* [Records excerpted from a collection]
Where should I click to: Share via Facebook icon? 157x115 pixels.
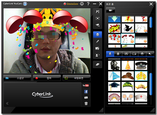point(86,91)
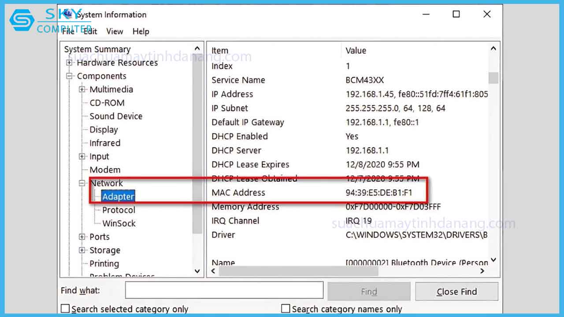564x317 pixels.
Task: Click the Close Find button
Action: pyautogui.click(x=456, y=291)
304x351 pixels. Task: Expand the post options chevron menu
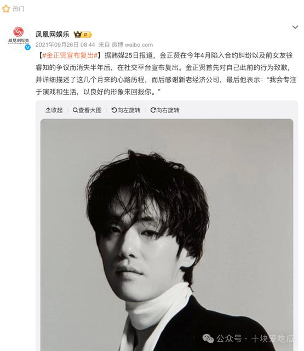(x=295, y=27)
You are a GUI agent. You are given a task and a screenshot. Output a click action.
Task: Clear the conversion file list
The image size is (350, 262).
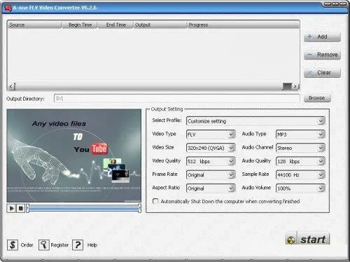(x=322, y=73)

* [DIRECTIONS FOR THIS TASK]
The answer must be an exact copy of the lines from the one with "You are a GUI" through the final line above, both ends included, and nothing else; pictures stay out.

* [SOLUTION FOR THIS TASK]
You are a GUI agent. You are given a task and a screenshot. Output a click action.
Task: Clear the conversion file list
The image size is (350, 262).
(x=322, y=73)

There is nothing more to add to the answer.